Vascular Problems: Ithethe (Polygela oppositifolia)
This is a large bushy shrub that grows along the KwaZulu-Natal coast and has pink flowers. The roots are used in muti.
Vomiting: Ilabatheka (Liliacea lancifolium Spp, Wild)
This grows in well drained soil around South Africa. It has a bright yellow tuber which immediately turns black after cutting. It is taken as a tea (two or three pieces are boiled in water, covered for about two minutes and then taken one third of a cup at a time).
Nausea: Unhliziyo omkulu (Dombeya Rotundifolia)
This is a deciduous tropical tree. The bark is boiled and left to steep for a while and then taken as a tea (one small cup at a time). It is principally used for pregnant women who feel abnormal nausea.
Indigestion: Umondi (Chlorocodon whitlik hook F)
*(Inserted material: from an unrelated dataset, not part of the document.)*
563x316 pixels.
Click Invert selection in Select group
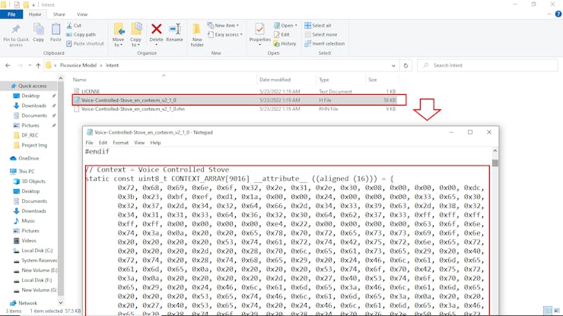pos(325,43)
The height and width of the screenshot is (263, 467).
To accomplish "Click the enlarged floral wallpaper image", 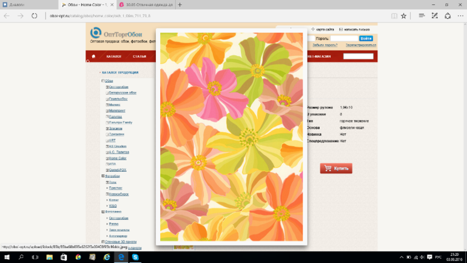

This is a perennial shrub related to the leguminous plant Liquorice (it is also sweet smelling). The Zulus use the root and bark of the branches. The outer layer of the root is peeled off and ground to form a powder. This is then placed on the hand and licked up, thereafter water is taken to wash it down.
Muscular Cramps: Umkhondweni (Cryptocarya latifolia sond)
This is a coastal species of the sweet-smelling milkwood tree. The bark is ground into a fine powder and boiled in water. Two cups per day are taken to relieve cramps. The bark can also be made into a decoction and used in the form of enema to treat the urinary system, spasms of the uterus and menstrual pain.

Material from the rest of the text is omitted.